I am speaking particularly of epidemics that are less than deadly, though danger is involved. In your times, hospitals, you must realize, are important parts of the community. They provide a social as well as a medical service. Many people are simply lonely, or overworked. Some are rebelling against commonly held ideas of competition. Flu epidemics become social excuses for much needed rest, therefore, and serve as face-saving devices so that the individuals can hide from themselves their inner difficulties. In a way, such epidemics provide their own kind of fellowship — giving common meeting grounds for those of disparate circumstances. The [epidemics] serve as accepted states of illness, in which people are given an excuse for the rest or quiet self-examination they desperately need but do not feel entitled to otherwise.

[... 12 paragraphs ...]

2. I underlined the word story (like this) in Seth’s material just to remind the reader that the Christ figure symbolizes our idea of God and his relationships. According to Seth, the man we call Jesus Christ was actually composed of three individuals who were the physical manifestations of the same nonphysical entity: John the Baptist, St. Paul, and a man historically known as Christ. None of these were crucified. Their roles became blended and distorted in history. Seth discussed the Christ story in various passages in The Seth Material and Seth Speaks, and has at least touched upon it in all of his succeeding books.

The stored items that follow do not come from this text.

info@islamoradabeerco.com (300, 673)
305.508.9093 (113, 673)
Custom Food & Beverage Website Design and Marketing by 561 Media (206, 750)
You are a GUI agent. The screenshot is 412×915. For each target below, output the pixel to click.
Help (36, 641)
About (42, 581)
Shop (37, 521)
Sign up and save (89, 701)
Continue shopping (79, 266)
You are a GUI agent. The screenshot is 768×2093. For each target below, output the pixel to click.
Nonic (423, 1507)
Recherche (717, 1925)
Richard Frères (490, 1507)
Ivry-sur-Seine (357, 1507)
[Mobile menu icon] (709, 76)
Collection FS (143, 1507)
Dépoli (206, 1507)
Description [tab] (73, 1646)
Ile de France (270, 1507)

3. Seth referred to the latest scientific ideas concerning “selfish genes” — a subject Jane and I had been talking about today. (Genes are units found on the chromosomes of the cell nucleus; they carry hereditary characteristics, and consist mainly of protein and DNA, or deoxyribonucleic acid.)

A number of scientists — biologists, zoologists, and psychologists, among others — have recently published highly praised books in which they claim to show how our genes manipulate our individual behavior with only their own genetic survival at stake, even when we think we are displaying subjective qualities like altruism. Jane and I think the idea of such self-centered genetic behavior is much too limited, simple, and “mechanistic,” to use another term that’s currently in scientific vogue. The idea of selfish genes also implies plan on the part of such entities — and so comes dangerously close to contradicting several basic tenets of science itself: among them that life arose by chance, that it perpetuates itself through random mutations and the struggle for existence (or natural selection), and that basically life has no meaning.